Thursday, January 5, 2017

Hacking the Vote

In reporting the hacking of the email messages of prominent Democrats during the 2016 election, the press has by and large settled on a rather intriguing shorthand: "election hacking."  (See examples here, here, and here.)  Because of its vagueness, this shorthand risks conflating the hacking of emails in order to influence the election in some way (which there is some evidence of) and the hacking of the election results themselves (which there is no evidence of).  "Email hacking" or "DNC hacking" or "Podesta hacking" or "hacking of Democrats" would seem more precise but also less likely to inspire paranoia in the American public.  "Election hacking" may offer a kind of argumentative figleaf for those who want to delegitimize the election results without openly saying that some nefarious entity actually went in and hacked the vote totals to swing the election to Donald Trump.

That's not to say that some folks won't try to argue that the election results themselves were hacked.  In the latest issue of the New York Review of Books, a publication I enjoy, Michael Tomasky argues that we will never really know whether a foreign entity (in his case, Russia) hacked the election:
But if their reports are accurate, what this amounts to at the very least is that Russia tried to influence the outcome of the election in Trump's favor. Whether it managed to determine the outcome by meddling directly in the actual voting is something we don't know and will likely never know.  To arrive at such a conclusion would require a thorough forensic investigation of vote tabulations in at least the three states where Trump's margin over Clinton was less than one percent--Pennsylvania, Michigan, Wisconsin--and other steps; but this is not going to happen.
A belief that Russia hacked the actual election results has some popularity on the left (according to one poll, 52 percent of Democrats believed that it did), but there is absolutely no evidence that any such vote hacking did take place.  U.S. officials have affirmed the accuracy of the voting results, and state recounts have uncovered no evidence of vote hacking.

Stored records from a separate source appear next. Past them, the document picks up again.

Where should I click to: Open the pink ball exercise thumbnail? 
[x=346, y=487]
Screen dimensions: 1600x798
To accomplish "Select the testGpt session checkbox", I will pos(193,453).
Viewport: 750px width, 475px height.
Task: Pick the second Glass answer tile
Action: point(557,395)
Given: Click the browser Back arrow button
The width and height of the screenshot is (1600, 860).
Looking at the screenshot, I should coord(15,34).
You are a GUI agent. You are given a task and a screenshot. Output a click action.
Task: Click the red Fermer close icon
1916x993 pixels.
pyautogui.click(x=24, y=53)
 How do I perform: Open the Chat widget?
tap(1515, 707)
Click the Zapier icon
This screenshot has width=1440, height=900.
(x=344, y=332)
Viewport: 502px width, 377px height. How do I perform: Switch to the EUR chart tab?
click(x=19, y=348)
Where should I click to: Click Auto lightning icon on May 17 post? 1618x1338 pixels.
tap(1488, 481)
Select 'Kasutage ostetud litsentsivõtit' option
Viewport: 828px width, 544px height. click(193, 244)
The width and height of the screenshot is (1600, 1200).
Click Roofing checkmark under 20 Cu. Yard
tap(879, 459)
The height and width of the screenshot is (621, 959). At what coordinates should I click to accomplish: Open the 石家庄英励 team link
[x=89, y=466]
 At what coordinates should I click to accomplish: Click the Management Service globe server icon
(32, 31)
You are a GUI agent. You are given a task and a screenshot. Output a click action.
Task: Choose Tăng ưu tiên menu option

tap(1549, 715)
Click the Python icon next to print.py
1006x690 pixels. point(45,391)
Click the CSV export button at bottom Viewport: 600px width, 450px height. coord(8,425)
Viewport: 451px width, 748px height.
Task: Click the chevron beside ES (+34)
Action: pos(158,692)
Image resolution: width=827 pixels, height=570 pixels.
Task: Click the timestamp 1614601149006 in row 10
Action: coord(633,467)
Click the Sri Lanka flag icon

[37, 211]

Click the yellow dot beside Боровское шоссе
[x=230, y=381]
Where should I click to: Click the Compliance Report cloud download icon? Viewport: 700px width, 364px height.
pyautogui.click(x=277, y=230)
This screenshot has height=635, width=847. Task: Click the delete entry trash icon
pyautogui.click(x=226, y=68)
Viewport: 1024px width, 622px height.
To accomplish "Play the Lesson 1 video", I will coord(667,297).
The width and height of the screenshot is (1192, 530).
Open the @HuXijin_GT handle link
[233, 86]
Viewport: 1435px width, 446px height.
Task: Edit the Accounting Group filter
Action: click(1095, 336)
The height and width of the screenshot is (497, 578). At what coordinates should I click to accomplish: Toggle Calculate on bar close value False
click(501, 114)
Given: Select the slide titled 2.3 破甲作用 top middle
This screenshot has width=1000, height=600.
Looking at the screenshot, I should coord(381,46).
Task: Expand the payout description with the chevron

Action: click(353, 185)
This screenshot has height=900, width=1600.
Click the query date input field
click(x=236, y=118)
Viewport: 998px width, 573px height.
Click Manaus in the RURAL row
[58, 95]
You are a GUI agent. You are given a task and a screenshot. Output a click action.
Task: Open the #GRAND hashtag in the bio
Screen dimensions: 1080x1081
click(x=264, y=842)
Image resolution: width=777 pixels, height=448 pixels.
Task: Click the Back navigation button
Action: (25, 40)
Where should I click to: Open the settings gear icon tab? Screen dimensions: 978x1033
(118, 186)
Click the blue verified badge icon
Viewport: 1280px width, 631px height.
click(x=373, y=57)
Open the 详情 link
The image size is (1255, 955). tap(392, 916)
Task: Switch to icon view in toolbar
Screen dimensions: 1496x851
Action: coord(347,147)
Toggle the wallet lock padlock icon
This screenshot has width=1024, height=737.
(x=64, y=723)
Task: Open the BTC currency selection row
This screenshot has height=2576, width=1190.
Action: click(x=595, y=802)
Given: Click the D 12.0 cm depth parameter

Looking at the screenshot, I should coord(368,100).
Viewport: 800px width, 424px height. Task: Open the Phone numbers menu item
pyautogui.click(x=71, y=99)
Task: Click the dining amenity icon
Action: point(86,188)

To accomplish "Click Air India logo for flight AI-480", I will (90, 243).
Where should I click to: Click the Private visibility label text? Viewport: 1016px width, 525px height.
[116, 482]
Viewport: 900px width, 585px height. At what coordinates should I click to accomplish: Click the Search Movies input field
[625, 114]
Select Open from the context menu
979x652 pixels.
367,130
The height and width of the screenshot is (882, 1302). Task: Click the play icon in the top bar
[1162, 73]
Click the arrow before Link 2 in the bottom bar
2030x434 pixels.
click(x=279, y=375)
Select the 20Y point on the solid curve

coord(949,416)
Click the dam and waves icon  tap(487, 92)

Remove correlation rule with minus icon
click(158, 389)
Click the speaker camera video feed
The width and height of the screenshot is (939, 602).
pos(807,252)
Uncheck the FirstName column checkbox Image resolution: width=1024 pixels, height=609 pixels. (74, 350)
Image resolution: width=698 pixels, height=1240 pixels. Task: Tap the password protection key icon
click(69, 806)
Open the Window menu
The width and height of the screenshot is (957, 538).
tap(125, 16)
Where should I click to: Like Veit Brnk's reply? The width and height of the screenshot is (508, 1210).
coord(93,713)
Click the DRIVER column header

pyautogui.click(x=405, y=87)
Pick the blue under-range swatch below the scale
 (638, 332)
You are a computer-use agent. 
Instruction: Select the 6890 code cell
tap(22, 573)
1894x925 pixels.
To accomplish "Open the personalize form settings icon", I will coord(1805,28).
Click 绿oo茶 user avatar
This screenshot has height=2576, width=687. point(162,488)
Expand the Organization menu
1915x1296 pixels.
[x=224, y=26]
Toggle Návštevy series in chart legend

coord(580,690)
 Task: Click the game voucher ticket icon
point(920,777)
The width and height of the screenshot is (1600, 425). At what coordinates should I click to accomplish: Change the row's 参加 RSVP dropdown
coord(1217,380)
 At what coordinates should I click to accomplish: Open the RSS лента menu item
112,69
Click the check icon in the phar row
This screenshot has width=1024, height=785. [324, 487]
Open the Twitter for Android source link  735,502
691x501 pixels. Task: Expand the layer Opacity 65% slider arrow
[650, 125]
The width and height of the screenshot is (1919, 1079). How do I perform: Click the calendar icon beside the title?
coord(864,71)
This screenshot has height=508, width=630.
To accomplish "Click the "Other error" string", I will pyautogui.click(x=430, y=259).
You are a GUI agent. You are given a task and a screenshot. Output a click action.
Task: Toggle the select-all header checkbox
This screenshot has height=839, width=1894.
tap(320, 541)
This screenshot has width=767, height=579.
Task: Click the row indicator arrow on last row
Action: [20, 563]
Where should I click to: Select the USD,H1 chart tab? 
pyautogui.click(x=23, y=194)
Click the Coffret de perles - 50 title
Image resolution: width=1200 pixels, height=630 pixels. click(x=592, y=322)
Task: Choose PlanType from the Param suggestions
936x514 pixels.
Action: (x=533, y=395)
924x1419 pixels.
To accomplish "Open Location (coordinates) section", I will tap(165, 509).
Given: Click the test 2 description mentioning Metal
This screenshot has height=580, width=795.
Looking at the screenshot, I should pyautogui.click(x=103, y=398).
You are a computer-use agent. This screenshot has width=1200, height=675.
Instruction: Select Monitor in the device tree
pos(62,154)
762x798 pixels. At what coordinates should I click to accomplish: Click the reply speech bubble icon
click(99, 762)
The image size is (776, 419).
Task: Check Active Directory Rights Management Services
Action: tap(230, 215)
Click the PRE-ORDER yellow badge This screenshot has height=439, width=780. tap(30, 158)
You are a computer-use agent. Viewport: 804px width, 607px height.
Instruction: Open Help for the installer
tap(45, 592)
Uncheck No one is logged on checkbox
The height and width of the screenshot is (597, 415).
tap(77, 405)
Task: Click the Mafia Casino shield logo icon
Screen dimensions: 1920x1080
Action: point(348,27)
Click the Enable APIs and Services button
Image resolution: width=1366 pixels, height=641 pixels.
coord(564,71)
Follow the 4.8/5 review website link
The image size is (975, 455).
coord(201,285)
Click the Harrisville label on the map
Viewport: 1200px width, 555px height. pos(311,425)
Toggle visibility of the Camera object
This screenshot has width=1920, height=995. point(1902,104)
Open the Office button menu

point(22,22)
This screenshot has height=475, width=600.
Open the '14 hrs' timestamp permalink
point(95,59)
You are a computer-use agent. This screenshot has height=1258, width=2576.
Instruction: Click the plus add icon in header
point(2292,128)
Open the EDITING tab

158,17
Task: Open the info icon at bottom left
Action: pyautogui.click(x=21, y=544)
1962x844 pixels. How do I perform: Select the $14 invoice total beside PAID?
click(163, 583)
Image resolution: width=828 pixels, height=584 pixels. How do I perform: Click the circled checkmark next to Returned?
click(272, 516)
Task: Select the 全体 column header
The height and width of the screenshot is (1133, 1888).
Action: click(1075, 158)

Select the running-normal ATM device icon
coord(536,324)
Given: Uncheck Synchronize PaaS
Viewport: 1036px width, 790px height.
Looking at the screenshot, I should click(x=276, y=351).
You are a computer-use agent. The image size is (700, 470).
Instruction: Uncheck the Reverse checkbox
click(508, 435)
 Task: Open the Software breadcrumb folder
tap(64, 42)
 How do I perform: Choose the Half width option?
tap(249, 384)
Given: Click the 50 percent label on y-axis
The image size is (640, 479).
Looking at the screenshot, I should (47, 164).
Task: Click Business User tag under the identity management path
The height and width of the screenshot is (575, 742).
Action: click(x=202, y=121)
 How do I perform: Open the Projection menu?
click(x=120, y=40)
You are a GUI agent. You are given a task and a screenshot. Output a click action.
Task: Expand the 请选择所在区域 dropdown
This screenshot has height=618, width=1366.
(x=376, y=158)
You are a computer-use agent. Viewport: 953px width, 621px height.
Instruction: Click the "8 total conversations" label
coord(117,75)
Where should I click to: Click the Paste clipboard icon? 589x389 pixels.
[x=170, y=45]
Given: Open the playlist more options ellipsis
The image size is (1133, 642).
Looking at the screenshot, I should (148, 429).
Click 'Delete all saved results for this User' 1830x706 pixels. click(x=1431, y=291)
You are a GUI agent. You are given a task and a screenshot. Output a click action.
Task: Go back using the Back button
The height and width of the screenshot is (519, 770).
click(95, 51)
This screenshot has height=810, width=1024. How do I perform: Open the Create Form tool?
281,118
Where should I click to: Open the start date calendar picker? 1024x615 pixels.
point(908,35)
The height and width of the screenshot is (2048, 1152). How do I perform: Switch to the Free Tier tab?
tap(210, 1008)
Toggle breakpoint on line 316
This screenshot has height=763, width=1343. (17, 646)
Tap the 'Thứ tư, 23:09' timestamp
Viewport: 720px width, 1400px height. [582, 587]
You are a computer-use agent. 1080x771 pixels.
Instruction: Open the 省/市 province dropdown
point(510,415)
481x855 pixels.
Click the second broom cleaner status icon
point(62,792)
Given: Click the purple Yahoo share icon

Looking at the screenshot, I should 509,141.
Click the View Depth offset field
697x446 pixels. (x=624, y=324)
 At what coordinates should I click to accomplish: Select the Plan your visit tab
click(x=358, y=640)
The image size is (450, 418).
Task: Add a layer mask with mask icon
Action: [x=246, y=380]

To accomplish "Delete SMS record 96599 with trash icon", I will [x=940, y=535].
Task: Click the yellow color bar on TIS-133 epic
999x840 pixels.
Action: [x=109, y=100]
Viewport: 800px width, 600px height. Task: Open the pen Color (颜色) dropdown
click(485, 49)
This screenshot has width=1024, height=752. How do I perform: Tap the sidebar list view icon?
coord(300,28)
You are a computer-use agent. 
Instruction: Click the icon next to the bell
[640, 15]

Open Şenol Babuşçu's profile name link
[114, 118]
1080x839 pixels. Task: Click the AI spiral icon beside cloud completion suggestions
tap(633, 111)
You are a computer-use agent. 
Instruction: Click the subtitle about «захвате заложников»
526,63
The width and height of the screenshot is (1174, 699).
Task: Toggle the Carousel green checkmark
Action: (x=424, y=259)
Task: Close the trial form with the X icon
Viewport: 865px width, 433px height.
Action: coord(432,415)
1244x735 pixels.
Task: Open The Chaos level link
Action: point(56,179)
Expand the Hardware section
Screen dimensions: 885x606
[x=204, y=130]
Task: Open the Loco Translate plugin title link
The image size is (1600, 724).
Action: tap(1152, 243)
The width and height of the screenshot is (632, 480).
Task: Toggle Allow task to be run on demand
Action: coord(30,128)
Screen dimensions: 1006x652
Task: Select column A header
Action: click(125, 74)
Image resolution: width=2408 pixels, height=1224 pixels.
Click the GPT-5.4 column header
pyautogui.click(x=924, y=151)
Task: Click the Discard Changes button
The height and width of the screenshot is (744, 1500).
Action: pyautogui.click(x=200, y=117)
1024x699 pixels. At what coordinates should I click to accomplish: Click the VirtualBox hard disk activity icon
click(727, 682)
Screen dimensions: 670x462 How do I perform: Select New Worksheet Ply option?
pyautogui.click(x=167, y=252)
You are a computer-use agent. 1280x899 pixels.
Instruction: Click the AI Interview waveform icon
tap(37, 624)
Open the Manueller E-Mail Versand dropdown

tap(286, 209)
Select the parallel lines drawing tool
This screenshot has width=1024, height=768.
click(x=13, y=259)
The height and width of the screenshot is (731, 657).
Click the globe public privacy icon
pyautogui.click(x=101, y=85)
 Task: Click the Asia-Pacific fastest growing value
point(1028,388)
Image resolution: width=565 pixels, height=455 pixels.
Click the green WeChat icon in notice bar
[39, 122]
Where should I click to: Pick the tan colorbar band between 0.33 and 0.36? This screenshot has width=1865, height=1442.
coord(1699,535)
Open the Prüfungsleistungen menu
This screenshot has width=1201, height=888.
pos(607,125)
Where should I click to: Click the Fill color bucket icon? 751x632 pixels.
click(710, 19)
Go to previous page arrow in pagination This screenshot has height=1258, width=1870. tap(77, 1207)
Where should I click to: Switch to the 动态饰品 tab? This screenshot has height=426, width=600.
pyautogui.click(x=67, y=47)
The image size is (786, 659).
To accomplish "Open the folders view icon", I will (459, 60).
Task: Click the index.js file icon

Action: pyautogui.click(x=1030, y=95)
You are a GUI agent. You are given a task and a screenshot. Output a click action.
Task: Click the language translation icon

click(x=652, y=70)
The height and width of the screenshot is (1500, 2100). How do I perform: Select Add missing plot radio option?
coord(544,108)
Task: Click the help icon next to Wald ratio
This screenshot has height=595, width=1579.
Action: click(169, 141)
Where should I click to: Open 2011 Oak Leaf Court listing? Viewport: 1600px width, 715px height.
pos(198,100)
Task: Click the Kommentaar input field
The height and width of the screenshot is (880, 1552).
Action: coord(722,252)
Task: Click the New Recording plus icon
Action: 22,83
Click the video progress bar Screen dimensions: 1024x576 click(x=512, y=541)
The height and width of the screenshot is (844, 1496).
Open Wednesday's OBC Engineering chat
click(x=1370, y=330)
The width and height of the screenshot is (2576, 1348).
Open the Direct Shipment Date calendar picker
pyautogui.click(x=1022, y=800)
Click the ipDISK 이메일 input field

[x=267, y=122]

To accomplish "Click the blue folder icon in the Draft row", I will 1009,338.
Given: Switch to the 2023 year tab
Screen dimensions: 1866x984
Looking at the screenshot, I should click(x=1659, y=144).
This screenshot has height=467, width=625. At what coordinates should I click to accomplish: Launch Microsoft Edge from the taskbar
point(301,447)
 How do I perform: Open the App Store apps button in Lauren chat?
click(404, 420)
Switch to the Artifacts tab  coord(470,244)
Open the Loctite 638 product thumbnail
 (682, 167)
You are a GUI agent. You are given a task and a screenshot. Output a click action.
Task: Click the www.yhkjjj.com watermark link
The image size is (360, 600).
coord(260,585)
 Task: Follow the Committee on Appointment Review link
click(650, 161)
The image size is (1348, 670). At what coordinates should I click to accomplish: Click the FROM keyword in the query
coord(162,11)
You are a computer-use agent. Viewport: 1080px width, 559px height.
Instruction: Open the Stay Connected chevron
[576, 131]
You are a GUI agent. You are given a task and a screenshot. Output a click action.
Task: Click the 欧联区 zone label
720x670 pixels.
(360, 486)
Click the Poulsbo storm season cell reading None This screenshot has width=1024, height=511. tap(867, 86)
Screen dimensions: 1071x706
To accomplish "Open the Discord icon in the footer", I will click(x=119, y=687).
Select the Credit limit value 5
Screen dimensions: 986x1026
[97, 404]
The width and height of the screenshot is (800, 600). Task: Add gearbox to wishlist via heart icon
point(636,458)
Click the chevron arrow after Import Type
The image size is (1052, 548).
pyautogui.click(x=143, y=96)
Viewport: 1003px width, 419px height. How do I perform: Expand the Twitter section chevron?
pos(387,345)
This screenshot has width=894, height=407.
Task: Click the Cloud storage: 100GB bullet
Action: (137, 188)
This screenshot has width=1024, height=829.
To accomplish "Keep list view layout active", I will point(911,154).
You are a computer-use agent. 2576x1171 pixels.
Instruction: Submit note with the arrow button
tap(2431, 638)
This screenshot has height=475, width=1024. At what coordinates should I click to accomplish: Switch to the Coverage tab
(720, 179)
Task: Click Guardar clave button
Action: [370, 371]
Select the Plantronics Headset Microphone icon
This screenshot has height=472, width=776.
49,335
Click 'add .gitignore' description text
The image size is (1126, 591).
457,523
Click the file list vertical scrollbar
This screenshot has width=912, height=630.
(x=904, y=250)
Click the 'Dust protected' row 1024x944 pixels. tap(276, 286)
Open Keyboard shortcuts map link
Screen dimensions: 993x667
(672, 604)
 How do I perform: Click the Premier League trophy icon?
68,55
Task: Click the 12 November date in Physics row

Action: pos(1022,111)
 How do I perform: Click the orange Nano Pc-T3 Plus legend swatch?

While it might assuage Democratic feelings to keep alive the evidence-free narrative that Russia hacked the election results, it's damaging to our body politic in general.  If that election was hacked and if we can keep alive that hypothesis without any concrete evidence, why not say the same thing about other elections?  How do we know that any elected official actually won his or her office?  If Russia can hack the election results without any obvious evidence, how do we know that other entities also have not hacked this election or other elections?  Electoral paranoia destroys the public trust that our republic is built upon.

Moreover, if it were true that Russia hacked the election results (again, there's no evidence for this), that perhaps is the biggest indictment of the Obama administration imaginable: on its watch, its policies allowed a foreign entity to destroy the democratic process.  Thus, it would be hard simultaneously to support the notion that Russia hacked the election and to hold the belief that President Obama was anything other than the worst president since James Buchanan, maybe ever.  The left can have Barack Obama as a noble president or the proposition that Russia hacked the election results--but it can't have both.

We have more than enough real challenges at the moment.  We don't need paranoia to invent more.